> 本文
【企業法務の基礎知識23若葉マークの入門編】 商標について⑥ 商標のライセンス契約とは何か?
お疲れ様です!いのりんです。
GWが明けてからも冬物の服が手放せない日々が続いていましたが、
あっという間に連日夏日が続く蒸し暑い陽気となりましたね。
リモートワーク中なので通勤のために服を選ばなくて済む分、
着回しも日々適当になってきていて反省の日々。
早く夏物を買いに行きたいのですが、もう少しお家でガマンします(涙)
さあ、気を取り直して今回も「商標」のお勉強です!
まずはポイントからおさらいしましょう♪
【商標3つのポイント】
ポイント①商標と認められるには?
(1)事業者が使用するマークであること
(2)自己の商品・サービスと他人の商品・サービスを区別するために使用すること
ポイント②商標はマークだけを登録しているわけではない
「商標権」とは「マーク(商標)」+「使用する商品・サービス(役務)」のセットで登録される
ポイント③商標権を得ることによるメリット
(1)商標権を取得すると自分の商標として使用できる
(2)自分が登録した商標には指定標品・指定役務について独占することができるため、商標を無断使用された場合、もしくは類似した商標について使用の禁止を求められる
前回まで、商標権の取得方法について見て参りましたが、
今回は、取得した「商標権」をビジネスへ生かす
「ライセンス契約」についてまとめてみました。
商標が持つ2つの権利「専用権」と「禁止権」
「商標」はビジネスだけでなく、社会においても非常に重要な役割を持つ権利の一つです。
商標を持つことにより「企業会社の公平な競争を促進し、健全な発展を実現することで、
消費者がクオリティの高い商品やサービス(役務)を受けること」が可能になります。
商標は産業上における権利であることが前提で、その権利は、法的に保護され、
権利の範囲を法律によって限定して管理されています。
商標法では、権利者が商標を「専用」できる「専用権」と、
商標に類似するマークやサービスなどを商標権利者以外が
使用することを禁じる「禁止権」という二つの権利が存在します。
日本で係争している多くの商標トラブルは、
この「専用権」と「禁止権」を正しく理解していないことが、
起因となっている事例が多いのも事実です。

> データ抜粋
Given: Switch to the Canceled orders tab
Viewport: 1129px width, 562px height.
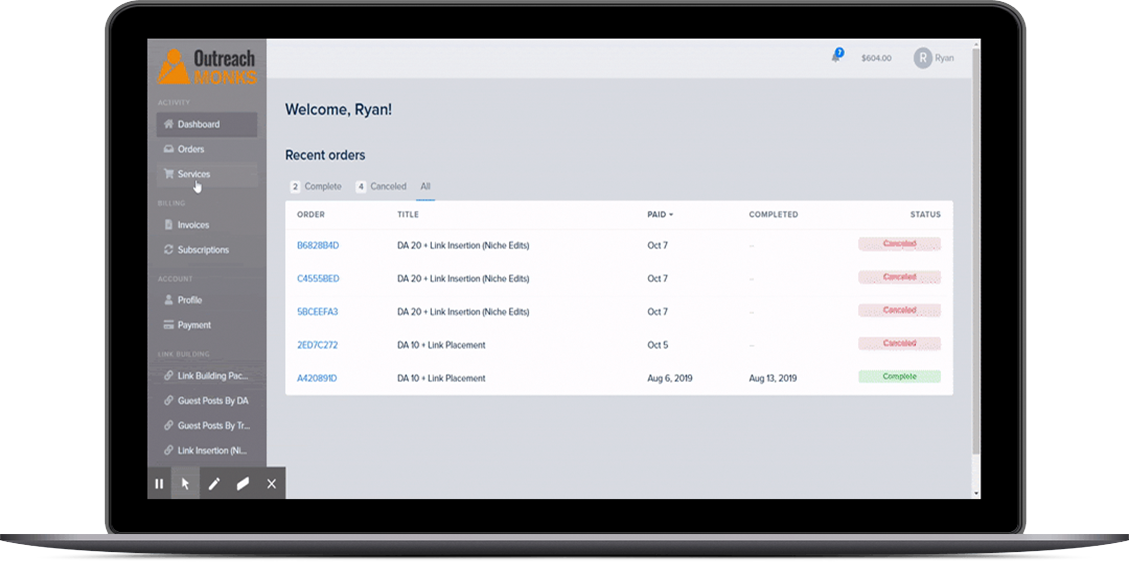Looking at the screenshot, I should point(382,187).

> 設問
商標についての本文によれば、商標法に存在する二つの権利は何ですか。

> 解答
権利者が商標を専用できる「専用権」と、商標に類似するマークやサービスなどを商標権利者以外が使用することを禁じる「禁止権」です。